Male or Female: Birth Control
When two people have sex, who makes sure they don’t get pregnant? And, who should be responsible for making sure no one gets pregnant?
Women have many contraceptive options. However, some of them have serious side effects. The pill, for example, can lead to infertility issues down the line and has been linked to depression and mood swings. The IUD has caused perforated uteruses and copper poisoning. The diaphragm can lead to genital irritation and burning while urinating.
Men just have one option, the condom. The only side effect — some men think they make sex less fun. It’s also not as reliable at preventing pregnancy as the pill. However, it’s a dual purpose item — it also helps prevent STDs. And it’s cheaper then the pill or IUDs or diaphragms. Plus it comes in different flavors and textures…
If there was a male pill that prevented pregnancy, would men be willing to give it a try? What if the male pill carried similar side effects to a woman’s contraceptive pill?
Should it be the woman who has to deal with the costs of preventing a pregnancy? Or should both partners cooperate? Split the costs and the side effects?
When considering costs — remember that while Viagra is covered by most insurance, infertility treatments are not.
Suppose a woman takes the pill for several years, then finds the right person and gets married. They decide to have a child, but discover that, thanks to her years on the pill, her fertility has been adversely affected. Now they are stuck paying for IVF and other treatments out of pocket.
This doesn’t even consider the other reproductive costs women pay — things like tampons, for example. Or treatments for bladder infections, which women sometimes have to deal with thanks to enthusiastic lovers.
Some might think, too bad, these things should be the woman’s responsibility. After all, it’s her body, and, if she gets pregnant, her choice. She decides if she wants to carry the baby to term or get an abortion, put it up for adoption or keep it. How much say does the father have in these decisions?
Who cares about the anguish of a potential father who wanted the child that his girlfriend aborted? Or has sympathy for the man paying child support for a child he didn’t want?
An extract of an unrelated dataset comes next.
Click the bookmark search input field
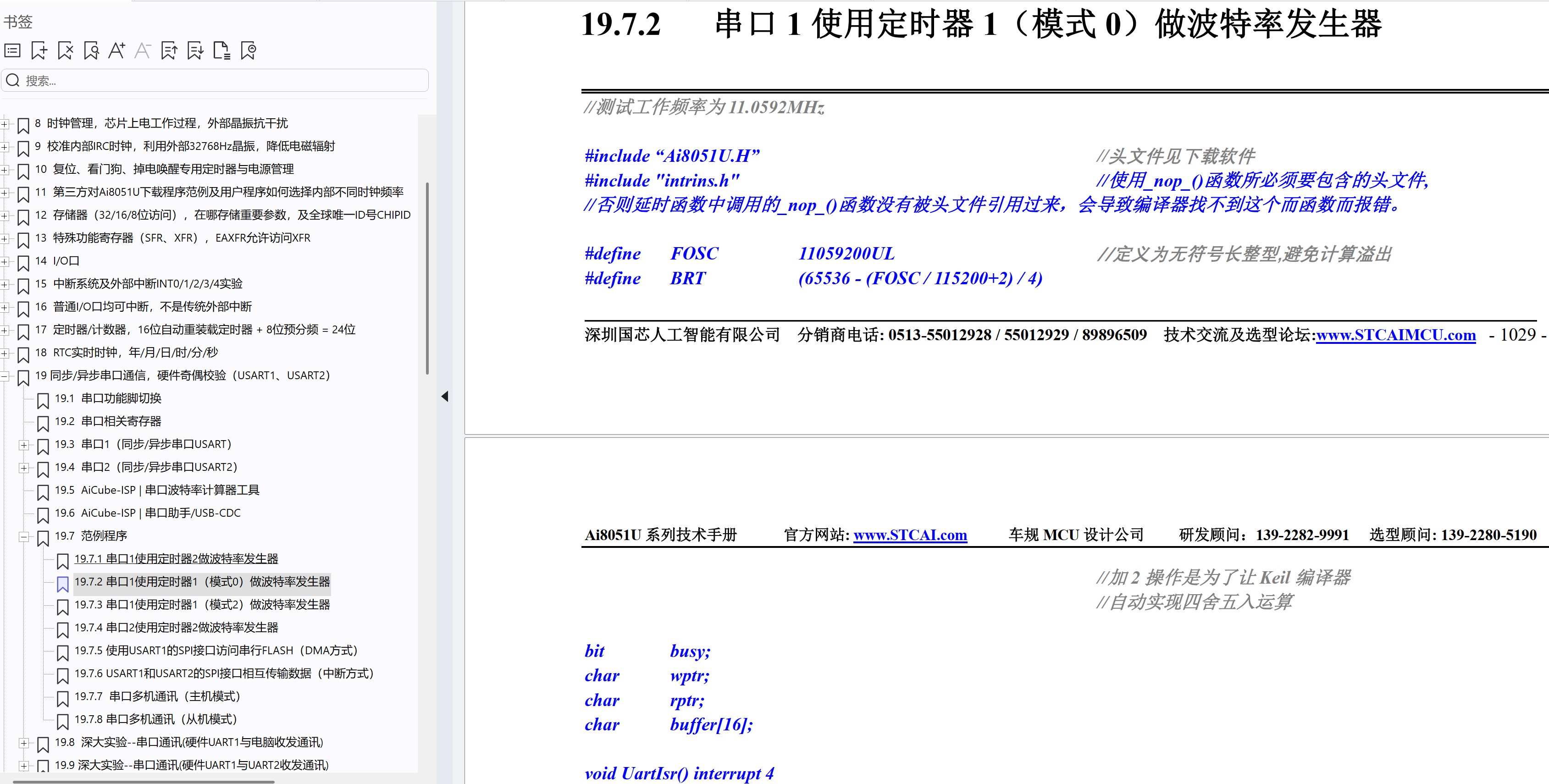Image resolution: width=1549 pixels, height=784 pixels. pyautogui.click(x=222, y=81)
It’s these men, the ones who are gainfully employed, footloose and fancy free that might want to seriously consider effective male contraception. After all, every time they have sex, they risk an unwanted pregnancy that could lead to 18 years of child support. How’s that for an economic incentive?
I have several male friends who have told me that their SO swore she was on the pill, then got pregnant and admitted she’d been lying.
In one case, my friend was married and planning a divorce when this happened. He ended up staying in the marriage an extra few years, trying to make it work for the child, then was on the hook for child support. He loves his son but isn’t happy about the situation he found himself in.
On the other hand, many women do not trust men to remember birth control, and they know that ultimately it really is their body that will pay the cost if a pregnancy occurs.
In Nigeria, birth rates are still very high. According to World Bank statistics, the average number of children per woman is 5.5. That’s among the highest in the world. Unsurprisingly, it’s linked to lack of education and freedom for women. Women want fewer children but cannot convince men to use birth control, and the men are the ones in charge.
However, when women are educated and have more freedom and control over their lives, birth rates fall. Maybe this is another area where, fair or not, the responsibility and risks need to remain in the hands of women.